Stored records
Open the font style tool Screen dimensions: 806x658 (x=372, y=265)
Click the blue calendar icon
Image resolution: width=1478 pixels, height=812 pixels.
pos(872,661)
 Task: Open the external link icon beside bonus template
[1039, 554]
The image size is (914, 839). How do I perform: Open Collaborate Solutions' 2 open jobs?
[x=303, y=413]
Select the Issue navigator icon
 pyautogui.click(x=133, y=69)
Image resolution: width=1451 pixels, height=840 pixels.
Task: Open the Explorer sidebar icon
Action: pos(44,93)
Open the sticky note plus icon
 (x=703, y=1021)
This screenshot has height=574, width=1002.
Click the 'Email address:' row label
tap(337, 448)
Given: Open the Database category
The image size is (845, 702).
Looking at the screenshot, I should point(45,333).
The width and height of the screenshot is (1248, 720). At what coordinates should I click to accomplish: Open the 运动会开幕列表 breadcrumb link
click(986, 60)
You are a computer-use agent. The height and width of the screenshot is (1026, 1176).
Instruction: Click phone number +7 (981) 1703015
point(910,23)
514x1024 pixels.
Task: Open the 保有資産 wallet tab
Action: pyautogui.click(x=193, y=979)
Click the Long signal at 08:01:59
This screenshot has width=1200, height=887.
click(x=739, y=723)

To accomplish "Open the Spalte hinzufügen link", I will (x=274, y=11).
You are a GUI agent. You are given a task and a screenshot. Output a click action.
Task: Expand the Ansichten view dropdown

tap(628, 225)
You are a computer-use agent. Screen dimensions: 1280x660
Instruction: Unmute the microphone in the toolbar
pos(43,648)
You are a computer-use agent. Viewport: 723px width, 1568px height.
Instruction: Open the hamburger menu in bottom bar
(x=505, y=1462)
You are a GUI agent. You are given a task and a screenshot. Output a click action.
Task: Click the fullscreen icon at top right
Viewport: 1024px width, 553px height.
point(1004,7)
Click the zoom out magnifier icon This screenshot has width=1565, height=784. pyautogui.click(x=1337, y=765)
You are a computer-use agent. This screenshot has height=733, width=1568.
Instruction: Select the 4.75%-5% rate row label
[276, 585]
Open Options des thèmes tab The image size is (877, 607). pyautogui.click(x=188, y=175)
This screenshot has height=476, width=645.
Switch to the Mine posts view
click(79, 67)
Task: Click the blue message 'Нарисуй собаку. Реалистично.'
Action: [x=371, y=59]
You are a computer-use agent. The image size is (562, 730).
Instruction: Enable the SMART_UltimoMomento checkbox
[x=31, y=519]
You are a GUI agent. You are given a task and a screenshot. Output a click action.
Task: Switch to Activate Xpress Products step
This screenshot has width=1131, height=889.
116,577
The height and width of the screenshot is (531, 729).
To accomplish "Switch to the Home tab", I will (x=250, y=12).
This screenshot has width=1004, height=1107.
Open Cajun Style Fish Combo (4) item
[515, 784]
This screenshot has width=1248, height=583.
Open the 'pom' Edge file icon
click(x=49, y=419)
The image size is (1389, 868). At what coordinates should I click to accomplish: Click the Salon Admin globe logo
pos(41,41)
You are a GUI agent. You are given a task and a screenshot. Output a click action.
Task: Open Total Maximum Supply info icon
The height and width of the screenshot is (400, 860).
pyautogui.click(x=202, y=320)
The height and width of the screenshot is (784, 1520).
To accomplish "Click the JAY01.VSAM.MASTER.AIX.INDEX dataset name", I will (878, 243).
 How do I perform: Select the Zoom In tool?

Work task: Only one stretch of the entries above is wanted: the lines from the one containing "Instruction: Unmute the" through the one containing "Task: Click the fullscreen icon at top right". Please reproduce it exactly.

Task solution:
Instruction: Unmute the microphone in the toolbar
pos(43,648)
You are a computer-use agent. Viewport: 723px width, 1568px height.
Instruction: Open the hamburger menu in bottom bar
(x=505, y=1462)
You are a GUI agent. You are given a task and a screenshot. Output a click action.
Task: Click the fullscreen icon at top right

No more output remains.